[Item coordinate data]
----------------------------------------

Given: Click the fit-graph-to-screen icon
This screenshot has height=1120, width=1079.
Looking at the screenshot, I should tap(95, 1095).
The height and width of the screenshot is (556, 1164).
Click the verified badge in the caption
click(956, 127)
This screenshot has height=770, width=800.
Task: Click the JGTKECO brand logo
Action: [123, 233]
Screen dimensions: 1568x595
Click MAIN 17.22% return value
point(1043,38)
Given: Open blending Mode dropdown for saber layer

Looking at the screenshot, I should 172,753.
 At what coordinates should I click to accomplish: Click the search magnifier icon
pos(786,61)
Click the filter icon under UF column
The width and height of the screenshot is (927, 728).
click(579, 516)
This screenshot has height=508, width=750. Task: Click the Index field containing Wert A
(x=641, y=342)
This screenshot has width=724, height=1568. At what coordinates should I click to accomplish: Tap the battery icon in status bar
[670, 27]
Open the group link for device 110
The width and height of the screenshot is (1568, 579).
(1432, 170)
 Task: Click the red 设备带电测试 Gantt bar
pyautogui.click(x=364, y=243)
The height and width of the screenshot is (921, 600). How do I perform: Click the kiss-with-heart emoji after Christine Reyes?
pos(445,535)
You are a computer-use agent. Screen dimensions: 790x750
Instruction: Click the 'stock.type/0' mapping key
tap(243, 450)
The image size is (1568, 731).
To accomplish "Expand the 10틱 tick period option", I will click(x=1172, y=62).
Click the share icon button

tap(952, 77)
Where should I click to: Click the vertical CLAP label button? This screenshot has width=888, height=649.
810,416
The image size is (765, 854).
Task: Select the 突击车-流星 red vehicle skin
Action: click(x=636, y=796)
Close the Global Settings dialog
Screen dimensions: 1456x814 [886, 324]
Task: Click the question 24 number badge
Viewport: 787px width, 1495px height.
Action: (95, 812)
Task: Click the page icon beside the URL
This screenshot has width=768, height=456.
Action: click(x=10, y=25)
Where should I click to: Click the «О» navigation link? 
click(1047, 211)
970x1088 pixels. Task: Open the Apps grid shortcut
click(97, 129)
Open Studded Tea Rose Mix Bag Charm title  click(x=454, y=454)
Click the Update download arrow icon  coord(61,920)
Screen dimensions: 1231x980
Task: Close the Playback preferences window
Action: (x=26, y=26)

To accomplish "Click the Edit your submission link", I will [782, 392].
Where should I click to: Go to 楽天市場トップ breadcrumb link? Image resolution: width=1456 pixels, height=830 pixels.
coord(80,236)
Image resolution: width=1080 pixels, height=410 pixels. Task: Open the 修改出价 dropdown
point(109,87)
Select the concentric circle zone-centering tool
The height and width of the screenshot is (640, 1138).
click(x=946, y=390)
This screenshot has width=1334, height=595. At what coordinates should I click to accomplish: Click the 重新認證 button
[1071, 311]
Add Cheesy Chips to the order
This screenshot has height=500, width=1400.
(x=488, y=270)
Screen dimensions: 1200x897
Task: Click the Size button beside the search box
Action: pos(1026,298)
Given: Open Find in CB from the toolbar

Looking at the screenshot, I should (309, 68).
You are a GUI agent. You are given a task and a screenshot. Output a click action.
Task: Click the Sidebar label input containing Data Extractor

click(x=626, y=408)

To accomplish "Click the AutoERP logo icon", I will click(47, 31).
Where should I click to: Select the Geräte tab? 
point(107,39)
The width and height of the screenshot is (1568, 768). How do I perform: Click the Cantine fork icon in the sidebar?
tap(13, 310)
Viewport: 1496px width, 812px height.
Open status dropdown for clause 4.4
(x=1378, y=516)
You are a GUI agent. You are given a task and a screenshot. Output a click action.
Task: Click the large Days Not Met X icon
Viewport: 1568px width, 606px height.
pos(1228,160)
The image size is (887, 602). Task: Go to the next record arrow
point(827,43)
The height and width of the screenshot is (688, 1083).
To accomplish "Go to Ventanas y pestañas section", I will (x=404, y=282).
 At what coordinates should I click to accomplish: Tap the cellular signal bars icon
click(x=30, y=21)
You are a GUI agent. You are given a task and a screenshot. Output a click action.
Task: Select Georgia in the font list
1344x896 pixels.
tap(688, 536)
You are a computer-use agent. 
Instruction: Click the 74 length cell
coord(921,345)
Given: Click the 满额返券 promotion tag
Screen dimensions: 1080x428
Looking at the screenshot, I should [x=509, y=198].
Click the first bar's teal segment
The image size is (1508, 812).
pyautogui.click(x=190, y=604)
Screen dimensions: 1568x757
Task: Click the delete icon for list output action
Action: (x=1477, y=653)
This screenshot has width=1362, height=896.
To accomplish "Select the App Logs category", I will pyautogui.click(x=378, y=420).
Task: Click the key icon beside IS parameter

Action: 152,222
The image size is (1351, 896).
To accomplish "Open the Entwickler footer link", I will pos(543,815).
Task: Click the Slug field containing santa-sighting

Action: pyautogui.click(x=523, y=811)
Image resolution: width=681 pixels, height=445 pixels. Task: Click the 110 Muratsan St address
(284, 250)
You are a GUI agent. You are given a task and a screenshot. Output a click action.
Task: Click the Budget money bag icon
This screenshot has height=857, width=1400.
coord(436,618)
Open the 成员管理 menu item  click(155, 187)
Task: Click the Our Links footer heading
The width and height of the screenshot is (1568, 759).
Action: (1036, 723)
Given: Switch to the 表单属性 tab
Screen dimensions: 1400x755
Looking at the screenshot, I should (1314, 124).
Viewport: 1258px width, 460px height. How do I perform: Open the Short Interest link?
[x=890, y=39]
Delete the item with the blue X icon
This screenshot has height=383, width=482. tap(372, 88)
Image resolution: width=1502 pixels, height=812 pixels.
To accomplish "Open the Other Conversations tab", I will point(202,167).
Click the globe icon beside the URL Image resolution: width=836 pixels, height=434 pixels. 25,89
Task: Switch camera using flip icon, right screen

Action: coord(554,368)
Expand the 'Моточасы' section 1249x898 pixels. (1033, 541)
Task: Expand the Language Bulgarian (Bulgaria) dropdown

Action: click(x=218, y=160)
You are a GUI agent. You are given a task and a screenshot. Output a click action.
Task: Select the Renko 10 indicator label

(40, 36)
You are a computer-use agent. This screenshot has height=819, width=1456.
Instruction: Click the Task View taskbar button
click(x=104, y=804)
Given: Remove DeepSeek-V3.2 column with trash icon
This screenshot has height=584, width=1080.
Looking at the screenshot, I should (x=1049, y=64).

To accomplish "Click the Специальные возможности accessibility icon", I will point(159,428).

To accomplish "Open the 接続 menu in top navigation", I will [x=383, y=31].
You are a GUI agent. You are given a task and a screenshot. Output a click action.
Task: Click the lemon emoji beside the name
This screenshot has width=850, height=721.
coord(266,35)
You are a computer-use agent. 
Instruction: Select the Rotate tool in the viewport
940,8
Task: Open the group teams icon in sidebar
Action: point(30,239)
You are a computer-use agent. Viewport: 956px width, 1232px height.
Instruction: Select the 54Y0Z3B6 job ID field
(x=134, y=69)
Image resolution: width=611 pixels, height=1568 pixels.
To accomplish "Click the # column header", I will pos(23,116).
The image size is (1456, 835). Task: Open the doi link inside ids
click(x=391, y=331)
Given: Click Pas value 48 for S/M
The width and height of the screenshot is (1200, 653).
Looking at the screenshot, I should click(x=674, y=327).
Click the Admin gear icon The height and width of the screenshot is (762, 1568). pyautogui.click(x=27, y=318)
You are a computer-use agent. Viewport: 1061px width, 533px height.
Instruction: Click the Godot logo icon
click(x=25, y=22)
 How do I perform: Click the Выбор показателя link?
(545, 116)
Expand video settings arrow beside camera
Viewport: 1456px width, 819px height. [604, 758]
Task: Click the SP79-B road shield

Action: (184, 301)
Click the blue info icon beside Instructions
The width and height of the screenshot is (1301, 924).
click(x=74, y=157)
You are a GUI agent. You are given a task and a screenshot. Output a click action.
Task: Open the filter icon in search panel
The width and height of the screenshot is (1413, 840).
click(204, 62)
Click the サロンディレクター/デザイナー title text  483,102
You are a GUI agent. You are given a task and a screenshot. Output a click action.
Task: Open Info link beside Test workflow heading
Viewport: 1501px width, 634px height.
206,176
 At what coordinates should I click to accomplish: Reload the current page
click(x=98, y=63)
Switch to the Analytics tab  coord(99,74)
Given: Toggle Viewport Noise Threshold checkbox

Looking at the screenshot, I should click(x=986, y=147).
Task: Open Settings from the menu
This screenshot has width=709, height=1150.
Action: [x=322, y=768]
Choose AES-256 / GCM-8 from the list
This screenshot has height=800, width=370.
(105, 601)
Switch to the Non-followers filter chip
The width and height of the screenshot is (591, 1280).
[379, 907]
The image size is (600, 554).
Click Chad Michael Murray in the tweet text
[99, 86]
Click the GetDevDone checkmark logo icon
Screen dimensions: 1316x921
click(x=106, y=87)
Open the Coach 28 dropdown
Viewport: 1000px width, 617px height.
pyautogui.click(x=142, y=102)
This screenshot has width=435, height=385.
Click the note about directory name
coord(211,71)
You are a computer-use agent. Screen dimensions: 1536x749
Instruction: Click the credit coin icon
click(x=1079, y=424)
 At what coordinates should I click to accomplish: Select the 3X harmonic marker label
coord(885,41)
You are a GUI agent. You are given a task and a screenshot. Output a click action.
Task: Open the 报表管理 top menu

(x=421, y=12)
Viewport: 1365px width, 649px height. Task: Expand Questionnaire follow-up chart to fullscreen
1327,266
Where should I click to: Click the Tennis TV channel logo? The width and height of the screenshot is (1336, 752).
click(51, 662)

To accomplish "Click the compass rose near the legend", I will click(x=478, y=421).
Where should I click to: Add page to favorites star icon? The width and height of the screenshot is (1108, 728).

----------------------------------------

• [Problem requirements] Copy the rows from the line containing "This screenshot has height=508, width=750." through the line containing "pos(445,535)", swapping "Gantt bar" for "timeline bar" and changing nothing else.

• [Reply]
This screenshot has height=508, width=750. Task: Click the Index field containing Wert A
(x=641, y=342)
This screenshot has width=724, height=1568. At what coordinates should I click to accomplish: Tap the battery icon in status bar
[670, 27]
Open the group link for device 110
The width and height of the screenshot is (1568, 579).
(1432, 170)
 Task: Click the red 设备带电测试 timeline bar
pyautogui.click(x=364, y=243)
The height and width of the screenshot is (921, 600). How do I perform: Click the kiss-with-heart emoji after Christine Reyes?
pos(445,535)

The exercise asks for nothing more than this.